Anyway, it's possible that your code uses AsyncQueue in a way that does not trigger UB, but generally good Rust API design says that users of your API must not be able to trigger UB in any way using only safe methods. The problem with your transmute is that the user can mem::forget your AsyncQueue. You can read about it in the nomicon or this old (more informal) article.

You can do what you're trying to do safely via scope_and_block from the async-scoped crate. Basically, your struct should look like this:

struct AsyncQueue<'a, 'b, T: 'a, R> {
    scope: &'a mut async_scoped::Scope<'b, (), async_scoped::spawner::use_tokio::Tokio>,
    worker: Arc<RwLock<Box<dyn Worker<T, R>>>>,
    results: Arc<Mutex<HashMap<usize, Result<R>>>>,
    pending: Vec<JoinHandle<()>>,
}

This way, it becomes possible to spawn futures as long as they have no lifetime annotations shorter than 'a, where 'a will be the duration of a call to scope_and_block somewhere in your program.

Note that this strategy works only because your code runs from outside of the runtime context.
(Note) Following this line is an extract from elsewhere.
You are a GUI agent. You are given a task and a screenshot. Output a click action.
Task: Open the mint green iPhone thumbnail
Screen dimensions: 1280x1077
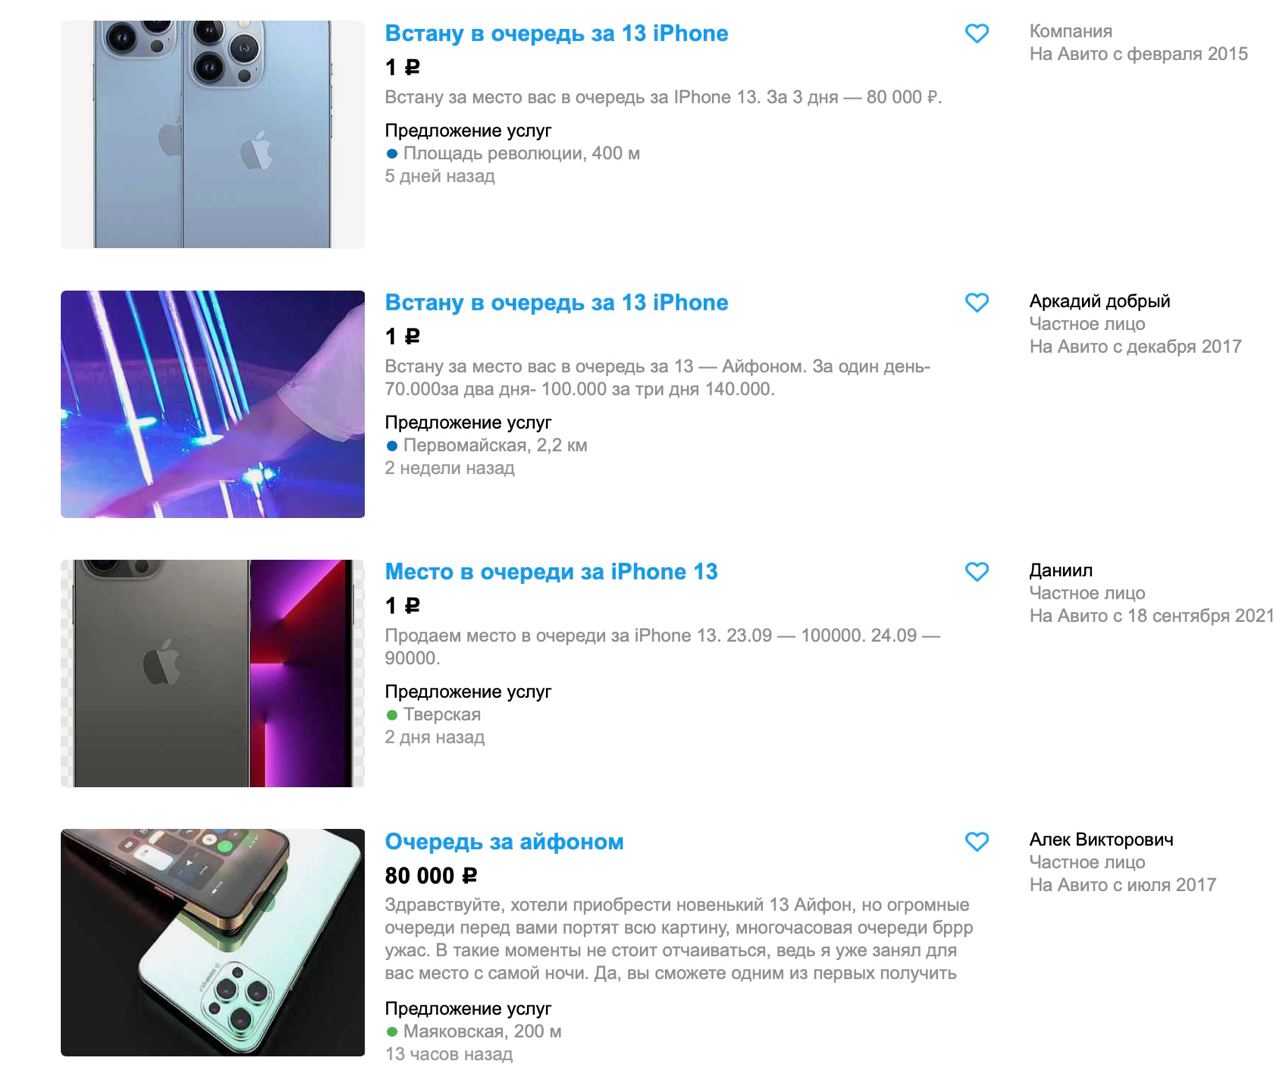[213, 942]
This would not work from an async fn because scope_and_block doesn't work there. (It blocks the thread). I normally do not recommend use of async-scoped, and you're in one of the very rare cases where it can be used.

5 Likes

Wooowww! Thank you so much, this is EXACTLY what I want! :smile: :smile:

I'll follow your advice and refactor my codes!
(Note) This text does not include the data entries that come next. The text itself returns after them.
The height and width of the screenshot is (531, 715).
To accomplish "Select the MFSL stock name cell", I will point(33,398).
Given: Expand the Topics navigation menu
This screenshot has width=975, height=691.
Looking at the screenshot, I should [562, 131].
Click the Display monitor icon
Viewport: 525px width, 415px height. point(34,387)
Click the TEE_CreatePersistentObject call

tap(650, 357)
As written, all of your Workers have a non-async process() function. A more traditional thread pool or something like rayon might be a better fit than tokio for this application.

1 Like

True, I'm using tokio here simply because it can spawn background task easily, which I did not find a trivial solution in rayon.

Do you have any advice?

@2e71828 makes an excellent point.

You can spawn a background task with rayon using rayon::spawn. That said, you probably want rayon::scope for similar reasons as why tokio::spawn was causing you issues.

3 Likes

Maybe I'm too newbie, but from what I've known right now, I don't have something like Runtime in rayon, so I cannot spawn it to the background with scope bounded, no?

Or maybe you are suggesting spawning a rayon::scope + rayon::spawn inside the rt.spawn?

You call rayon::scope to create a scope that tasks cannot escape. That gives you a Scope object and you use the Scope::spawn method to spawn tasks bounded by the scope.

Rayon is used instead of Tokio here, not together with Tokio.

3 Likes

Darn, I've always considered rayon::scope simply as a magic function that helps me manage moves and lifetimes. :joy:

So it seems to be using the Scope struct behind the scene, I'll look into it and study. Thank you again for pointing out the resources and for the detailed explanations!!!

Yeah, well, it's not magic. If you call rayon::spawn within rayon::scope, then the task is not bound to the scope and can escape the scope.